We can, therefore, identify some novel benefits of using artificial intelligence or machine learning technologies with drone systems:
- Real time data: The data that would normally take days or weeks to be processed and made available can be filtered and processed by artificial intelligence in real time, continuously being updated and communicated.
- Automated data capturing: Automated data processing opens up a new world for looking over complex physical structures and analyzing the captured data for defects. This can be applied to cell towers, wind turbines and general infrastructure inspection. Automated drones capture the images or other information required quickly, without having to deploy personnel to the top of the cell tower — today it is a manual process and requires individuals to access cell towers, thus exposing them to risks which potentially may cause fatalities. Automated drones can also scan blades on wind turbines without a human piloting the drone. Furthermore, it can carry trained AI models that can be used to quickly detect defects and provide recommendations on whether maintenance is necessary, without having to rely on archaic methods, such as a telescope.
- Shortening construction project length: Drones combined with AI trained models for detecting all objects and activities inside a job site will eventually automate the process of understanding and predicting the daily changes on a construction site, and will give customers data to better plan and allocate resources more efficiently including optimizing routes for construction equipment travelling across the site and creating a daily deployment schedule for machinery and people.
- Improving human operation: AI can measure the current efficiency of a driver or operator, and create a model of the most efficient operator from which newly hired operators can learn. It effectively transfers their experiences, through visual simulations, examples of hand movements, among other ways.

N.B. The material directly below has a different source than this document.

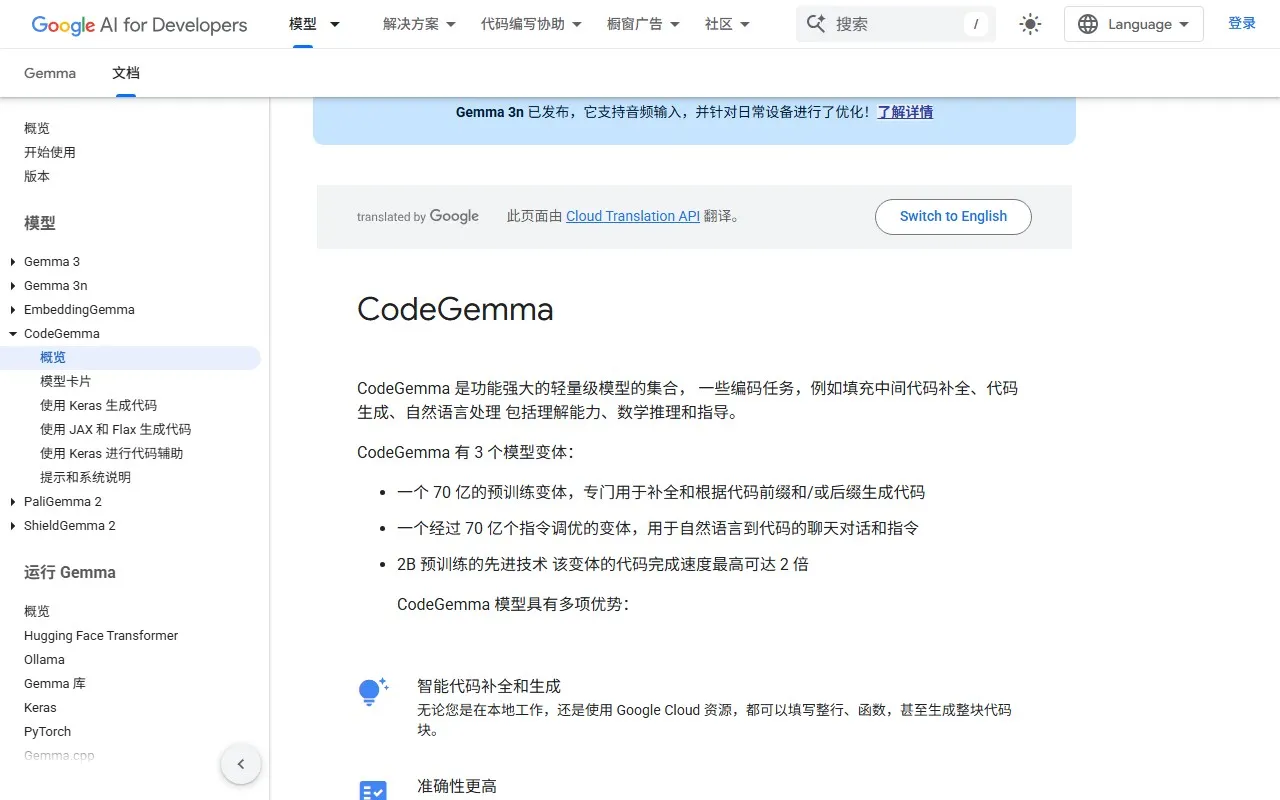Select 模型卡片 in the CodeGemma sidebar section
Viewport: 1280px width, 800px height.
point(65,381)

- Public Safety: Through the use of object recognition and reiterative learning, drones may be used by law enforcement and public safety agencies to recognise and preempt risky, antisocial and violent behaviours.
Learning on the Job
There are a myriad of examples of drones using AI to improve efficiency and safety.

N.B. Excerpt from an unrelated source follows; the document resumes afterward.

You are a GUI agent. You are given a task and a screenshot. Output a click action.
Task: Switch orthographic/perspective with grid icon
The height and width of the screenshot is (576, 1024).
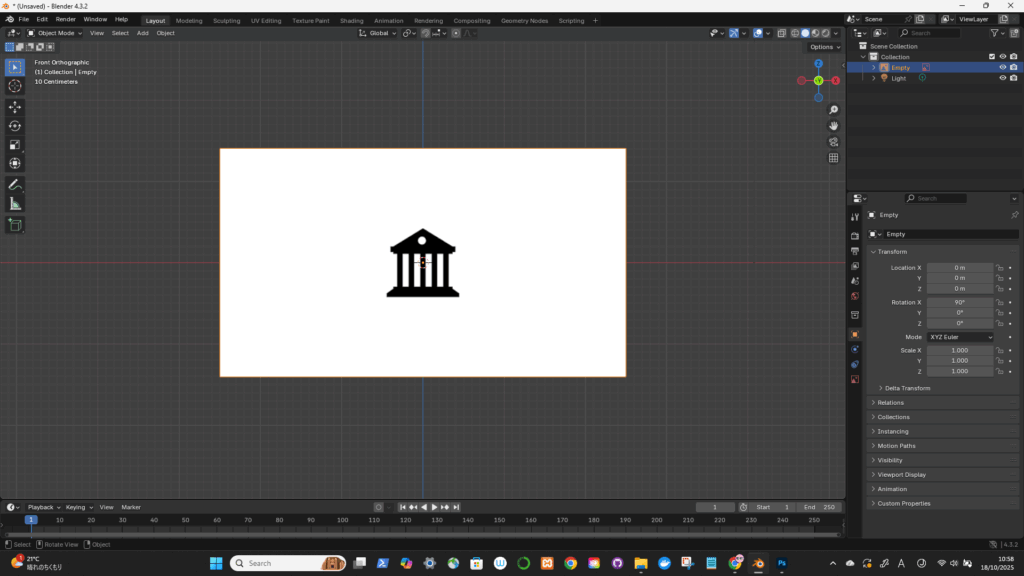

Skycatch, for example, have been operating AI drones on over 5,000 building sites in Japan, scanning the ground to create maps of the terrain, as well as the location of vehicles and and equipment. The drones are able to complete in 15 minutes what can take a team of humans several days.
The fixed wing UX11 drone developed by Delair uses deep learning to carry out in-flight calculations, speeding up the data processing chain when carrying out long-range mapping and surveying tasks. This improves workflow and reduces time spent covering large areas.
In Kyoto Japan, researchers used a publicly available deep learning package to process aerial images of photos taken by a UAV to identify tree crowns. With am 87% success rate, they showed that the tedious task of traipsing through forests to count individual trees could be sped up and made safer through use of drones and AI.
A Final Word
There are numerous application for drones and AI that will in time make daily tasks safer, more efficient and cheaper to perform. The question of ethics of some of these applications has been the subject of public interest. The recent involvement of Google’s Tensorflow in an AI development project with the US Department of Defense’s Project Maven drew considerable negative media attention as well as outcry from Google staffers. Google has since withdrawn from the project but it cannot be ignored that for as long as drones continue to be used for military purposes, they will draw upon AI to perform those missions with increasing accuracy.